A Lwena vai tentando meter conversa com os pássaros. Entre um chilrear e outro, atira "porra, parece-me que para vocês é mais fácil. É só chegarem aqui e zás. Têm a papa toda feita". Sei bem porque diz aquilo. Não come ninguém há quase um ano e chegou à conclusão que é difícil engatar gajos. A mim parece-me que ela é que não se deixa engatar.
Entretanto, sentou-se um homem no banco à nossa frente. Faz sinais ao meu amigo e ele vai acenando. Começo a achar que a qualquer momento vamos ficar sem Sérginho. Engano-me. O homem levanta-se de repente e vai ter com um outro. Ficam na conversa durante meia-hora.
Vindos não sei onde, chegam cada vez mais homens. Uns sentam-se e outros vão dando voltas ao longo do parque. Registo tudo mentalmente. Estou fascinada com esta porta de entrada para o mundo gay.
Os dois homens levantam-se. A conversa deve ter sido proveitosa porque partem juntos rumo à paragem de táxi. Os táxistas da zona já estão habituados e "muitos deles também páram aqui. E são na sua maioria homens casados e pais de filhos", diz-me o Sérginho.
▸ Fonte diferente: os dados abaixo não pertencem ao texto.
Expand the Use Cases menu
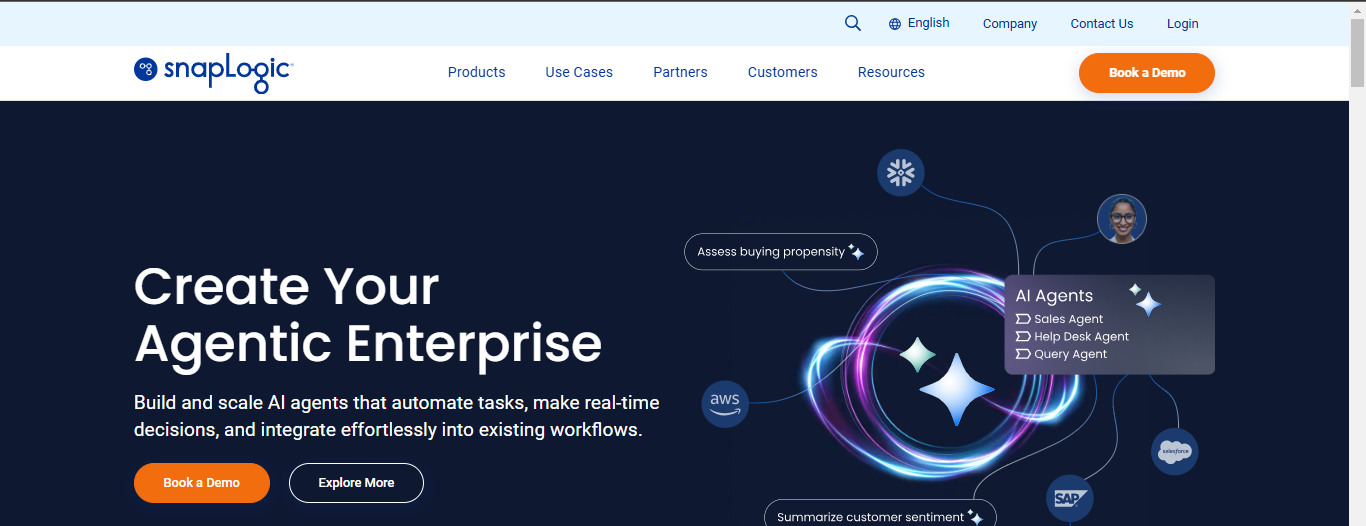 tap(579, 72)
Catano, penso eu. Devo estar com cara de alucinada porque ele olha para mim e desata-se a rir.
Já li inúmeros artigos sobre o mundo gay mas todos nós sabemos que nada melhor do que a vivência. E ali estava eu. A observar in loco a rotação extraordinária de dezenas de homens em busca de prazer e a encher a cabeça com imagens pornográficas.
O Sérginho faz-me voltar à realidade, "devias fazer uma reportagem sobre isto". Ah, pois devia!

4 comments:

manhã said...

para os homens parece ser mais satisfatório emocional e sexualmente uma noite de bom sexo com um desconhecido do que varias noites com a mesma pessoa. terão razão? não serão os nossos hábitos culturais que nos inibem? mas acho que um bocadinho de inibição é que dá picante à coisa.

Voo nocturno said...

Manhã,
acho que sim, que são os nossos hábitos culturais que nos inibem, ou pelo menos, parcialmente. O resto advém do nosso temperamento e qui ça, da presença de alguém que nos faça abandonar as inibições.
Não sei se para os homens é mais satisfatório, mas gostava de saber.
Abraçosxx

Fevereiro said...

Estranhamente, pode ser que seja coincidência, eu tive um amigo chamado Sérginho no liceu, e estou com um feeling que o teu amigo Sérginho e o meu possam ser o mesmo.
Abraços!

Voo nocturno said...

A sério Fevereiro? E onde mora o teu Sérginho?